The parts of amendment 25 relating to paragraphs 1 and 2 of Article 6 can also be accepted. They would therefore read, respectively, as follows:

"Member States shall ensure that any applicant who considers that his request for information has been ignored, wrongfully refused (whether in full or in part), inadequately answered or otherwise not dealt with in accordance with the provisions of Articles 3, 4 or 5, has access to a procedure before a court of law or other independent and impartial body established by law in which the acts or omissions of the public authority concerned may be reviewed.

In addition to the review procedure before a court of law or other body which is referred to in paragraphs 1 above, Member States shall ensure that an applicant has access to a procedure in which the acts or omissions of the public authority concerned can be reconsidered by that public authority or reviewed administratively by another independent and impartial body established by law; any such a procedure shall be expeditious and either free of charge or inexpensive."

The Commission can also accept the parts of amendment 26 dealing with Article 7(1) second sentence and (f) new which would therefore read as follows:

"The information to be disseminated by public authorities shall at least include:

(f) environmental agreements".

The part of amendment 28 dealing with Article 8 (1) of the Commission proposal is also acceptable and would read as follows:

"Not later than one year after the adoption of this Directive, the Commission shall forward to the Member States a guidance document setting out clearly the manner in which it wishes the Member States to prepare their reports".

3.3 Amendments accepted in principle by the Commission

The Commission can accept the proposal of the European Parliament that the directive should be revised four years (instead of 5 in the Commission proposal) after the deadline for transposition of the directive by Member States into national law in amendment 13. Recital 24 of the proposal would therefore read as follows

"This Directive should be subject to a review in the light of experience four years after the deadline for implementation".

************

■ Problem description ■
In the passage on the Commission's acceptance of amendments, how many years after the transposition deadline should the directive be revised under amendment 13?

■ Extracted records ■
************

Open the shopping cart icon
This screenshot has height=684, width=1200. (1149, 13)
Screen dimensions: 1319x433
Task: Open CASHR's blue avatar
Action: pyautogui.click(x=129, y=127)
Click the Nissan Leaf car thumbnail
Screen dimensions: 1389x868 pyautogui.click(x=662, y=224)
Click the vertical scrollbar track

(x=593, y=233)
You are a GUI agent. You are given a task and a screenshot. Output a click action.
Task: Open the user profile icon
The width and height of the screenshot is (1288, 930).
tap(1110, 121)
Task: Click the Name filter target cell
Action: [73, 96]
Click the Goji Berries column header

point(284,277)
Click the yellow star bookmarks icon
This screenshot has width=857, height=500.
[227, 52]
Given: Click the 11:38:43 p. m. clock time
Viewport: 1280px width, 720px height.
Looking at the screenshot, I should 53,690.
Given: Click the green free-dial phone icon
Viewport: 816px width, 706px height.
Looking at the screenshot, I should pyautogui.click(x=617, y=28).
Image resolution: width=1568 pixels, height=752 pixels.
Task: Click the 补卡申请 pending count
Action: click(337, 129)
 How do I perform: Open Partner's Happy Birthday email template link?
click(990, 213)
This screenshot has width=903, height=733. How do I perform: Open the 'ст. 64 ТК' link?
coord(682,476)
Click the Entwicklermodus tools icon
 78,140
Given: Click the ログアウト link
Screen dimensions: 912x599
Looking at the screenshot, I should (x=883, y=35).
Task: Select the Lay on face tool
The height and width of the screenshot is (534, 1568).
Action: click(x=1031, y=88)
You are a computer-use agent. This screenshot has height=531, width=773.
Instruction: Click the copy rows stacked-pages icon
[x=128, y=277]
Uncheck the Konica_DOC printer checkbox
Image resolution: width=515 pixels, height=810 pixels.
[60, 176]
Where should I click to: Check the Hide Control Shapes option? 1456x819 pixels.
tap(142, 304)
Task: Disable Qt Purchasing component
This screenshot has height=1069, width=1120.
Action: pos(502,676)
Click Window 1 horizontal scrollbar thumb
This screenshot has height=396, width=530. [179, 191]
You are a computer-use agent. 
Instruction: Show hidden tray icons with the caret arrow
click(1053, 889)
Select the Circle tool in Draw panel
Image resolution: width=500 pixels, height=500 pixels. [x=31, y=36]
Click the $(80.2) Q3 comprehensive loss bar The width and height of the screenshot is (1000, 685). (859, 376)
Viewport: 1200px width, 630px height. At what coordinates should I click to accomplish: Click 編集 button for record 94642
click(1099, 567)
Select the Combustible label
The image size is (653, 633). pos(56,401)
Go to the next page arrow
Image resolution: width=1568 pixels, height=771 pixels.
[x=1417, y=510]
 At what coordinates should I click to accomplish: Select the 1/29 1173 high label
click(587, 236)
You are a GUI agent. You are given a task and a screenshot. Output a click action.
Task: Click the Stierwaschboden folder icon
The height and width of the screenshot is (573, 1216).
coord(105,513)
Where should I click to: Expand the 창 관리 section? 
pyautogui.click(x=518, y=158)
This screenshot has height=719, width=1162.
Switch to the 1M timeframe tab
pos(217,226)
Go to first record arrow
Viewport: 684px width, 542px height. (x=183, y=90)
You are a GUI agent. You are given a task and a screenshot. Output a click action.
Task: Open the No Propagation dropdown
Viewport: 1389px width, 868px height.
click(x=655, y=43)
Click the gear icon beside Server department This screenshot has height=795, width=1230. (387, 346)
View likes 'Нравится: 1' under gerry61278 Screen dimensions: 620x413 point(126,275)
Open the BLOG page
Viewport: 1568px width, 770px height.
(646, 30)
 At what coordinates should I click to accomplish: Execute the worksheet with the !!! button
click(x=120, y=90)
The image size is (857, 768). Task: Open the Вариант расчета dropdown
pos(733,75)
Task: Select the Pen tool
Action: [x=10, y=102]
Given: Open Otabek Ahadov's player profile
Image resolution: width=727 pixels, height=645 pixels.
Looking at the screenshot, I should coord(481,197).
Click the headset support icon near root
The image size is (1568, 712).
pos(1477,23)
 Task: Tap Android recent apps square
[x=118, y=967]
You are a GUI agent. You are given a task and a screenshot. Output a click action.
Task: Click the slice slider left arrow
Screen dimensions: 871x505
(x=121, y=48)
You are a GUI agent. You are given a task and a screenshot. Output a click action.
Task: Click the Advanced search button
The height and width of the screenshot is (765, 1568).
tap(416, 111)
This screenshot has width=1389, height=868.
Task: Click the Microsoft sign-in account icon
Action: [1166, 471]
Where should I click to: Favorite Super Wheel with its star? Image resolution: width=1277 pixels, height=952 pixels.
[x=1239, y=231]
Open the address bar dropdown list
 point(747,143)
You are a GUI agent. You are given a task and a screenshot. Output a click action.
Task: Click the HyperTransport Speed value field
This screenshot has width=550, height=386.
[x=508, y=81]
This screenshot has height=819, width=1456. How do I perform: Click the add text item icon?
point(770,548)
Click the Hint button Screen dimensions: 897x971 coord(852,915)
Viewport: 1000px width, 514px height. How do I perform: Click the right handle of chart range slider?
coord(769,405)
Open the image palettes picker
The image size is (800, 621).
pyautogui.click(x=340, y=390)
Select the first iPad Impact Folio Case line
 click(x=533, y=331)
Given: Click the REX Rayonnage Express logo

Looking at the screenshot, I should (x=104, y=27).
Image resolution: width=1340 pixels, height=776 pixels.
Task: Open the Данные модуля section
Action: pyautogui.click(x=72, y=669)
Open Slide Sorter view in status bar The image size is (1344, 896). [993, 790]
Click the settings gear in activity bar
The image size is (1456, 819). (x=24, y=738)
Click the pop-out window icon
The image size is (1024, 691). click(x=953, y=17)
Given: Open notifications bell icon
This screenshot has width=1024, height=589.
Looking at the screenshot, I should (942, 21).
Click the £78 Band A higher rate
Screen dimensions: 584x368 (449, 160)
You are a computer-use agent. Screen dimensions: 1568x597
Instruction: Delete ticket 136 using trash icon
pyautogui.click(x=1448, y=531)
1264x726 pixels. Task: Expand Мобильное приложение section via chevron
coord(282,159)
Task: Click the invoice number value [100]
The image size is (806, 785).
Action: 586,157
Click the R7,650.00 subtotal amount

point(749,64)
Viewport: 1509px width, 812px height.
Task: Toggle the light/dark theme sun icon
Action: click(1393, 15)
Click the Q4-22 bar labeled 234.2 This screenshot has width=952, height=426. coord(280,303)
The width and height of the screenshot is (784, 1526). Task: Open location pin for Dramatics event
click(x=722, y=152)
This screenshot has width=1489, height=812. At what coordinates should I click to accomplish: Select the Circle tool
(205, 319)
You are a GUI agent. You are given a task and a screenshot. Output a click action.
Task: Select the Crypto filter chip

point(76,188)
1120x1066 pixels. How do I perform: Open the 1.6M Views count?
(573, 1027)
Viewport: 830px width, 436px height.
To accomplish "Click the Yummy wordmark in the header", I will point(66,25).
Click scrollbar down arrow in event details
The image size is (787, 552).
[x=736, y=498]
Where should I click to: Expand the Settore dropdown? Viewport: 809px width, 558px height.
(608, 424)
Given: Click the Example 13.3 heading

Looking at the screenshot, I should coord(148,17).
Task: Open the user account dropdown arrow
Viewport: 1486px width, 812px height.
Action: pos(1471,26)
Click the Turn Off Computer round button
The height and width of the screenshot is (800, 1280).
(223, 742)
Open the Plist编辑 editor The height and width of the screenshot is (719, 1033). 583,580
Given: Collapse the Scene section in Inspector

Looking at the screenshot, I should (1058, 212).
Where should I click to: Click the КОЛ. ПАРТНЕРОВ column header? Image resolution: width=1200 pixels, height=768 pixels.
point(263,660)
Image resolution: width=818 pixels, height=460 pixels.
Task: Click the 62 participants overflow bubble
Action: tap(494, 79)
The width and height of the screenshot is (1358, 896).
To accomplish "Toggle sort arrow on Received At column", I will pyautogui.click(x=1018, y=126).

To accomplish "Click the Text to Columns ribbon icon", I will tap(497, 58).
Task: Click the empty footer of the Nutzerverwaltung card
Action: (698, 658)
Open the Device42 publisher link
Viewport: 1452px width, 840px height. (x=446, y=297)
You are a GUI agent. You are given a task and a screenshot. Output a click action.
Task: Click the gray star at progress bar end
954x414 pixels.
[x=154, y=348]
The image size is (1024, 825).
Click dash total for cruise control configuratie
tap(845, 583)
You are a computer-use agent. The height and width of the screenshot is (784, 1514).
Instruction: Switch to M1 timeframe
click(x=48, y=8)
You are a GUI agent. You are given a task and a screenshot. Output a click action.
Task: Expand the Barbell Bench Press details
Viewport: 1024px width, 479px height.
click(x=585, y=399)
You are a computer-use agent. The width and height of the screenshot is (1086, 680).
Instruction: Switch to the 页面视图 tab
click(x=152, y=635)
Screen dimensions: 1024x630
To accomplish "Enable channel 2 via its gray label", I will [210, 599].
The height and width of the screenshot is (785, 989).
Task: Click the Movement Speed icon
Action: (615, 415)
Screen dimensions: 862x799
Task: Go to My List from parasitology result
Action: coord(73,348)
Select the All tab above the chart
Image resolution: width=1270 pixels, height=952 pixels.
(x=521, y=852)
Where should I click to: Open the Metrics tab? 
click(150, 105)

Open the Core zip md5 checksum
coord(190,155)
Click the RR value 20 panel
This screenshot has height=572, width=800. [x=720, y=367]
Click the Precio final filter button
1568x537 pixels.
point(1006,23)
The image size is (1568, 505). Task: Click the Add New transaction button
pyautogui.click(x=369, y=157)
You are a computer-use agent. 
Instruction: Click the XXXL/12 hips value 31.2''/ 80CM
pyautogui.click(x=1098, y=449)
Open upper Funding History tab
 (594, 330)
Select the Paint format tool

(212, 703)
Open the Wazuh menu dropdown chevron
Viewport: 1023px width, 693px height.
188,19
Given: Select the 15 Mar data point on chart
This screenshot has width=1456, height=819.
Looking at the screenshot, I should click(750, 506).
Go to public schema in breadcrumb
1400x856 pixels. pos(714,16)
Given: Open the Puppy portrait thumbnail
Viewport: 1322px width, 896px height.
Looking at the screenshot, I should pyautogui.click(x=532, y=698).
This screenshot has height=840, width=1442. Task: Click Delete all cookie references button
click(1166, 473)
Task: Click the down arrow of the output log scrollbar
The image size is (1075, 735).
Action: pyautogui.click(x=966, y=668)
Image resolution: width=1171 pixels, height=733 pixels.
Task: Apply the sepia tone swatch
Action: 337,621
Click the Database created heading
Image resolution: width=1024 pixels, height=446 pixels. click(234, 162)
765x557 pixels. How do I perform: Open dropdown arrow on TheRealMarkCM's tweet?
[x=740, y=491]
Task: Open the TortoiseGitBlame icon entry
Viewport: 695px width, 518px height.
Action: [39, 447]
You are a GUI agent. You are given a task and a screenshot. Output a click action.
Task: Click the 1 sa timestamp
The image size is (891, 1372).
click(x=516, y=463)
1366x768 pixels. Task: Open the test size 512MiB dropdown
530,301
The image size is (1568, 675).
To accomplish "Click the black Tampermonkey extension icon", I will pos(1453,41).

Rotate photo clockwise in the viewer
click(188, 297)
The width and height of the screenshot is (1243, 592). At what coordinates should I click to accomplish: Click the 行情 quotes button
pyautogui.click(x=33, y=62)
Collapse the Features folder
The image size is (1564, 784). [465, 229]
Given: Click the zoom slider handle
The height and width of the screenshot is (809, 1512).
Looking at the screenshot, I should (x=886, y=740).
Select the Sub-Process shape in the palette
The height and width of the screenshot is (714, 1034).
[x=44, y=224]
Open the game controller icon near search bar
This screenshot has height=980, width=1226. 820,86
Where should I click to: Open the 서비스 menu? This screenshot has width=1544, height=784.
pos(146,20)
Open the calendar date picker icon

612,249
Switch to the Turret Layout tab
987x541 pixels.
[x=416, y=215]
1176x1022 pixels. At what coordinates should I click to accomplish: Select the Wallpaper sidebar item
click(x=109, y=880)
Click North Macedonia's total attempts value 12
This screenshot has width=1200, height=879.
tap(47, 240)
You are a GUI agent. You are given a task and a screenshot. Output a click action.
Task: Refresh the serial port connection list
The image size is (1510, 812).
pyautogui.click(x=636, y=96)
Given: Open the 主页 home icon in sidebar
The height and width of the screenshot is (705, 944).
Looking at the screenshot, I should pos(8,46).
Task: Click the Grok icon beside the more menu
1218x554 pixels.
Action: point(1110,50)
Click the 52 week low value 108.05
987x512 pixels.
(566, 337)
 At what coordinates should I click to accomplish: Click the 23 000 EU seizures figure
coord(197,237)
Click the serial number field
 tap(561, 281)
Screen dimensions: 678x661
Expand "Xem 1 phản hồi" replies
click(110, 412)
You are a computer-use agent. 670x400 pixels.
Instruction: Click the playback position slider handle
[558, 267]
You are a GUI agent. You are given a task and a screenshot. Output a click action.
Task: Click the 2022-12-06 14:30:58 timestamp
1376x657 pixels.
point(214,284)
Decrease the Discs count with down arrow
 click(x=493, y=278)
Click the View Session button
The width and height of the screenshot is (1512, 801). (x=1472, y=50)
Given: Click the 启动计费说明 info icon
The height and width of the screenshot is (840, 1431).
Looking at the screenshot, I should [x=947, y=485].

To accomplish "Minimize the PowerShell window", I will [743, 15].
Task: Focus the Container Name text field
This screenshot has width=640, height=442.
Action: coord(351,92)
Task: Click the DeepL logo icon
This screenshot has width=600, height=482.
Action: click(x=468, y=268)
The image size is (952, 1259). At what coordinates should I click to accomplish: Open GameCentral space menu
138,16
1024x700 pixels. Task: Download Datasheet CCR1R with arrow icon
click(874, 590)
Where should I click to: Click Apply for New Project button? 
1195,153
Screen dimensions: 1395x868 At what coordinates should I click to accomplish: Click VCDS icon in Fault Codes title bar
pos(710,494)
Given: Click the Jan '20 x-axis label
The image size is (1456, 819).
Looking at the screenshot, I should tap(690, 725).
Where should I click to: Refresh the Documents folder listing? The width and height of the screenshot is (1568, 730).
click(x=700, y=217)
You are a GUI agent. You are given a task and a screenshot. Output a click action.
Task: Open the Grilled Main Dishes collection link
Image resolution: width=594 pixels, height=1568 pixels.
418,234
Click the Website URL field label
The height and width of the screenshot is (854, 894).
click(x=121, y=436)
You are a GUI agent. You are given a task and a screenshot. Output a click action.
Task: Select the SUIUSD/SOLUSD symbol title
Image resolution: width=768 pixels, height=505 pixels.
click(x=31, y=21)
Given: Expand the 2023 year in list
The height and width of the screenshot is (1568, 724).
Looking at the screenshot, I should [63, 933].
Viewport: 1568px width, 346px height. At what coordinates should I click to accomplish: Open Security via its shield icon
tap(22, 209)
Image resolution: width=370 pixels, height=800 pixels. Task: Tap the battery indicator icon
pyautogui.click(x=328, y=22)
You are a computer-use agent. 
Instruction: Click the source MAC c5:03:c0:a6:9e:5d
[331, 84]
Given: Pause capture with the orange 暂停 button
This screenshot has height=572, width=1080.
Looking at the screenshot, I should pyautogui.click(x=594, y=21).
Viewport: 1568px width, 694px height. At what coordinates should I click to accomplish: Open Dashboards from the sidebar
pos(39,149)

************

■ Full solution ■
Four years, instead of the five in the Commission proposal.